GIVEN RECORDS:

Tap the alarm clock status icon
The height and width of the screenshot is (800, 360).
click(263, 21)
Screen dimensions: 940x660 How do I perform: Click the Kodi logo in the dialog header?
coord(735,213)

WHAT TO DO: Reproduce each of the entries above word for word, changing nothing.

COMPLETE RESPONSE:
Tap the alarm clock status icon
The height and width of the screenshot is (800, 360).
click(263, 21)
Screen dimensions: 940x660 How do I perform: Click the Kodi logo in the dialog header?
coord(735,213)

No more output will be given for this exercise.